## Task A
From the early years funding announcement below, list the areas of children's early learning whose teaching the regional programmes will improve.
## Task B
In the early years funding announcement below, why does the Minister for Schools and Childhood say the package invests in the skills and professional development of the early years workforce?

Segment Start: Excerpt provided

Yesterday, the Department for Education announced that up to £180 million of government funding over the next three years will support the sector to focus on children’s development in their earliest years.
This will also include helping to address existing recruitment and retention challenges.
The Department for Education said that early year professionals will ‘benefit from a major investment’ to drive quality and training opportunities, and to better support the next generation of children.
They also stated that every region in England will benefit from programmes to improve teaching of children’s early speech, language and numeracy.
This will be along with professional development to build strong leadership skills and improve the understanding of children’s development.
New opportunities will be provided for graduates looking to embark on a career in early years teaching, and also staff looking to train as early years special educational needs coordinators (SENCOs), according to the government.
Minister for Schools and Childhood, Kelly Tolhurst, said: “The early years of a child’s life are vital, not only in establishing important developmental skills, but also in building a lifelong love of learning that will help them succeed in adult life.
“I’m really proud of the quality and dedication of our early years workforce.
“This package of support is a huge investment in their skills and professional development, because raising the status of this important sector is key to its growth.”

Segment End: Excerpt provided
Segment Start: Data to examine

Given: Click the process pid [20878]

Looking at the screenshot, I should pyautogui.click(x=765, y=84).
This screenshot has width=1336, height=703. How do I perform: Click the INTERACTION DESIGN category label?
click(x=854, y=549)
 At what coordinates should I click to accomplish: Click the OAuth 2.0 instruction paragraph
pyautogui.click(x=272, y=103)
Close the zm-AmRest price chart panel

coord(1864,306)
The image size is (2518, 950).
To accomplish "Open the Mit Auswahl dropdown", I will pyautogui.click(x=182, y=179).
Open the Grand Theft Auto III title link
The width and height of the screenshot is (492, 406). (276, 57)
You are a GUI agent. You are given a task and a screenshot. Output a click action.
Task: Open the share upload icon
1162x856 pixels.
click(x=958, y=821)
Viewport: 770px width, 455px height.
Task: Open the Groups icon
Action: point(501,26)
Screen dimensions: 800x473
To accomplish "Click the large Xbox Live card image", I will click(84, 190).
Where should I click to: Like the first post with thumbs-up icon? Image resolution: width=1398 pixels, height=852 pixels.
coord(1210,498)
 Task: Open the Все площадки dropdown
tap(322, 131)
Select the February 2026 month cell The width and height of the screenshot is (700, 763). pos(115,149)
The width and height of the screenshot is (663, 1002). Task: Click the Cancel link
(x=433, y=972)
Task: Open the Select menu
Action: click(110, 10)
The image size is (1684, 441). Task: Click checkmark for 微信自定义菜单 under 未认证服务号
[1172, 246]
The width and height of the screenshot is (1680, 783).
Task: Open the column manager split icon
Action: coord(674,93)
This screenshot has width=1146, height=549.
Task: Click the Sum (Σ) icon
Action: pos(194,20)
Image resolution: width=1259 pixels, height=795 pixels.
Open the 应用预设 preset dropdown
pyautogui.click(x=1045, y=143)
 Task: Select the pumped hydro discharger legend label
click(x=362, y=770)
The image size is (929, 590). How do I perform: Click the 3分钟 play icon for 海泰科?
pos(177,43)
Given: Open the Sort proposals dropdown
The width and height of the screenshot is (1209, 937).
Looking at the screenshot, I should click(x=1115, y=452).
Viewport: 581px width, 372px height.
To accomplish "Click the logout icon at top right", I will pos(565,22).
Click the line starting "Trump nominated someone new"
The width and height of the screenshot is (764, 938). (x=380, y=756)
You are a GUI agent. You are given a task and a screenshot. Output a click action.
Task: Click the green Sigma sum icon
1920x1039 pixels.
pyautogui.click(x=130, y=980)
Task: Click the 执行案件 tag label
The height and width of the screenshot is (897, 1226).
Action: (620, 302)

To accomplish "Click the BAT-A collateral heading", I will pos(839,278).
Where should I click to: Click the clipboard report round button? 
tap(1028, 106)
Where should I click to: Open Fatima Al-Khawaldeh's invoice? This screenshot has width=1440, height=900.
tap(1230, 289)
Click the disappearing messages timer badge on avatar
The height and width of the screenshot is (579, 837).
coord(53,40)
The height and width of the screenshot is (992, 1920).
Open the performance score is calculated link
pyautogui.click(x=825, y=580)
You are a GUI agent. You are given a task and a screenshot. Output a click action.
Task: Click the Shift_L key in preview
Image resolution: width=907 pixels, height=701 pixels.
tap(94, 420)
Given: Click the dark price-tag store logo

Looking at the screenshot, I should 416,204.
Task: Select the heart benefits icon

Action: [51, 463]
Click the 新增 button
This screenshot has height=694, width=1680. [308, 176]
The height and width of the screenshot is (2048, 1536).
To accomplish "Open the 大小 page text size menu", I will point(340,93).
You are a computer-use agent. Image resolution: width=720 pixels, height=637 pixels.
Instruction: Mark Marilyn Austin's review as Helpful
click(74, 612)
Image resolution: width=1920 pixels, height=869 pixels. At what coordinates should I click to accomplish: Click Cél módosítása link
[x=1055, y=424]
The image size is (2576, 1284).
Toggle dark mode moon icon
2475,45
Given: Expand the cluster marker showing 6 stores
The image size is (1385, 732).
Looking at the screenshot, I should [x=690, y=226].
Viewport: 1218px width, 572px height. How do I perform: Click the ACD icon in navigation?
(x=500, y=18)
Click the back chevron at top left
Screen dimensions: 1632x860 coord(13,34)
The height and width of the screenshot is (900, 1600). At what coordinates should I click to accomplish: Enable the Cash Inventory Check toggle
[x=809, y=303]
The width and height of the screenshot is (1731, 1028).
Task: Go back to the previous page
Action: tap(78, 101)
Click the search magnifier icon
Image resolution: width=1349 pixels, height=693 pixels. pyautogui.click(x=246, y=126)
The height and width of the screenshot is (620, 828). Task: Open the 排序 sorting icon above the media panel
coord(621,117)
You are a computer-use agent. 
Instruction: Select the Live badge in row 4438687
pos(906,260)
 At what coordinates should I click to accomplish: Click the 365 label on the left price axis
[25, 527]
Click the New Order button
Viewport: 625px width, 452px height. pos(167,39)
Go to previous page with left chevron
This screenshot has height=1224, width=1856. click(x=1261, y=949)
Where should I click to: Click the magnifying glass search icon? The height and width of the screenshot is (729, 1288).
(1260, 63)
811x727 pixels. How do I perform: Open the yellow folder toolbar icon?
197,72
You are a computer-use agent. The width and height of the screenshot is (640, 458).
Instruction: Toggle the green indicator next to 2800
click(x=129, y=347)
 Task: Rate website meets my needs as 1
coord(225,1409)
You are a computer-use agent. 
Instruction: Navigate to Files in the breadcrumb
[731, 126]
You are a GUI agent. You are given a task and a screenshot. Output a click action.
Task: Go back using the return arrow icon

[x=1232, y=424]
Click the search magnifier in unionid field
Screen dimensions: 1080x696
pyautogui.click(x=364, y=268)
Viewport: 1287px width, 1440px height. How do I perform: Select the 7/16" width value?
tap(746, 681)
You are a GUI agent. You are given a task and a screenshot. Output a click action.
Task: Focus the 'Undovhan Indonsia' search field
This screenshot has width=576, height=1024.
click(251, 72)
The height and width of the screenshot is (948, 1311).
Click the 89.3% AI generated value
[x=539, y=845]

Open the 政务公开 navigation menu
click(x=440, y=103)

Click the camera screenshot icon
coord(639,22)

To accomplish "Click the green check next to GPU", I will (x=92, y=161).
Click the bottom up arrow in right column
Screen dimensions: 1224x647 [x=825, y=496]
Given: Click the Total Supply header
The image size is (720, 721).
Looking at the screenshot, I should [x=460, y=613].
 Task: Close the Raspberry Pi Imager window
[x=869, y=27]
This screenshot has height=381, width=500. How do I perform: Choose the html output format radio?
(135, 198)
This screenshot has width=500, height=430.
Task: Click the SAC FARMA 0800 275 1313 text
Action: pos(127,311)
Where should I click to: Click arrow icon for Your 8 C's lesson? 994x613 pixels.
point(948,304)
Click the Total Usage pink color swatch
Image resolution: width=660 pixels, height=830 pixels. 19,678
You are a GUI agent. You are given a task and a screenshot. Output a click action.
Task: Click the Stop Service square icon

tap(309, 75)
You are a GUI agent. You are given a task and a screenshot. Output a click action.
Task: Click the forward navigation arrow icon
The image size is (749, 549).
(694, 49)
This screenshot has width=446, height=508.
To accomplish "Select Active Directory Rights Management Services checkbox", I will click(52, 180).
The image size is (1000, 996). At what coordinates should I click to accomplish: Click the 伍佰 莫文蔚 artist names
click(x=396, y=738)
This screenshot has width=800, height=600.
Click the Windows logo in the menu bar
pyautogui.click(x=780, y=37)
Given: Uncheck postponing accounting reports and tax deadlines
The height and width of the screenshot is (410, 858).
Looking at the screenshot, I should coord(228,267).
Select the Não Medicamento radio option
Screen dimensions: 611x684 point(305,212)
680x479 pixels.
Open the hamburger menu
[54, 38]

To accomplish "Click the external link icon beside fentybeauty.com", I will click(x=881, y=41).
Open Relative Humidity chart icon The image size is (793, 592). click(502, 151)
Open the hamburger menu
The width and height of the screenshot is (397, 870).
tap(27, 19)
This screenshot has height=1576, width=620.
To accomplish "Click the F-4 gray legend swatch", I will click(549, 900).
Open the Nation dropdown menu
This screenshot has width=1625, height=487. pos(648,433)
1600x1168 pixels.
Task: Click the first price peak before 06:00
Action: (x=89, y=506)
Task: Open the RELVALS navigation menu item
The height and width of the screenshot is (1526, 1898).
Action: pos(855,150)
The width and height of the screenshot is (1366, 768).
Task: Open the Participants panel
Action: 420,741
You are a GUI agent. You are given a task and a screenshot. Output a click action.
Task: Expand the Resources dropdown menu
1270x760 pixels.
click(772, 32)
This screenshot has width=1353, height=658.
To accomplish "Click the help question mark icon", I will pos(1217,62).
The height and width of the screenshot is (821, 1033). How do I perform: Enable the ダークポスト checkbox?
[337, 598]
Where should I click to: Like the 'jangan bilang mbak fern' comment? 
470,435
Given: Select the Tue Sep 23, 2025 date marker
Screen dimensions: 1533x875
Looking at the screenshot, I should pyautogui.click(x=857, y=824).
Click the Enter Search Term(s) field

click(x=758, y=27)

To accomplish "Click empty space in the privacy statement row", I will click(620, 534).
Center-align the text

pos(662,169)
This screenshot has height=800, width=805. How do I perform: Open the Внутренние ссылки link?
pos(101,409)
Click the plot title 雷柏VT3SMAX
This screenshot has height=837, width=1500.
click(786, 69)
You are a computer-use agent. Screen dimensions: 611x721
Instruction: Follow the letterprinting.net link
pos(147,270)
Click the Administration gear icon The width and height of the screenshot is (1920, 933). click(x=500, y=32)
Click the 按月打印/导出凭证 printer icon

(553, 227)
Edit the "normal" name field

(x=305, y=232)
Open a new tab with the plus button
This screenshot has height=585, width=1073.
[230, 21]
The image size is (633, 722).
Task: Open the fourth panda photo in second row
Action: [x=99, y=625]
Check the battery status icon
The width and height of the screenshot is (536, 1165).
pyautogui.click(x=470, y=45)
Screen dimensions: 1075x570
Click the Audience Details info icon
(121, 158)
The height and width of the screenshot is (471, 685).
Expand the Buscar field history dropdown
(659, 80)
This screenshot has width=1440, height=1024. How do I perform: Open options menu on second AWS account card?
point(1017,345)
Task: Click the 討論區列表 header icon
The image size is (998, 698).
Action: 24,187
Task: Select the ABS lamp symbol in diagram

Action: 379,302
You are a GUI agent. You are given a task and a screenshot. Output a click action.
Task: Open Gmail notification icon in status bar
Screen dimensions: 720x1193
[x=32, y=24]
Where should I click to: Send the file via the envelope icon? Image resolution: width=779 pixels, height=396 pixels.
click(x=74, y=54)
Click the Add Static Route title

Segment End: Data to examine

## Task response A
Speech, language, numeracy

## Task response B
Kelly Tolhurst says the package is a huge investment in the workforce's skills and professional development because raising the status of the early years sector is key to its growth.